[Data items]
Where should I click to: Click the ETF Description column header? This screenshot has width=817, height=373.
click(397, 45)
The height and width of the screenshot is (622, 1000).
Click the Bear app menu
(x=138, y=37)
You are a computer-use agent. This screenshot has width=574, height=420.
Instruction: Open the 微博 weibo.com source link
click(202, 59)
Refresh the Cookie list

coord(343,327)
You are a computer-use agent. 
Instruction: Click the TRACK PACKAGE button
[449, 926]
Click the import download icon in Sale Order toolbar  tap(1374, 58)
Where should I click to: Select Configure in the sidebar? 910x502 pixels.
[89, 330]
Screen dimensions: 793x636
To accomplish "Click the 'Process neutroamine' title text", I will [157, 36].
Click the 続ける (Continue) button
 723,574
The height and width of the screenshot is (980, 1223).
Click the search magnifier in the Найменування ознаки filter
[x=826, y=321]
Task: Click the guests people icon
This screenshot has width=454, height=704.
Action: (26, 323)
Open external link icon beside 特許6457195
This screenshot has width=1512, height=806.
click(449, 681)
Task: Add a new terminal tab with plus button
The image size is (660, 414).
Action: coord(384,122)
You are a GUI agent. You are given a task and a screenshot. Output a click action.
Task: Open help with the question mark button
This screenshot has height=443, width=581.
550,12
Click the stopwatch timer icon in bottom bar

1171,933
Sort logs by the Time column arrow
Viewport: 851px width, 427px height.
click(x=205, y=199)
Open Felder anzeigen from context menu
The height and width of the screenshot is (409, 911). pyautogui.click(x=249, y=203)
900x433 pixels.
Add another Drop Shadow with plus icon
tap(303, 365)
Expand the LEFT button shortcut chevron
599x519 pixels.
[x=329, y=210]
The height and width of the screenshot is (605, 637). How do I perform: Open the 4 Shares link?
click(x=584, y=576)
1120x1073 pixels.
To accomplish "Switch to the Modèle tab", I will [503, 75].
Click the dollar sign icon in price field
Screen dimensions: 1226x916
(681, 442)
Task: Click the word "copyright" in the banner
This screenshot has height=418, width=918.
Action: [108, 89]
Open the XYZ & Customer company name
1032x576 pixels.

- Your goal
This exercise requires the number of lines in the entries holding the word "agent", written alone.

- Solved problem
3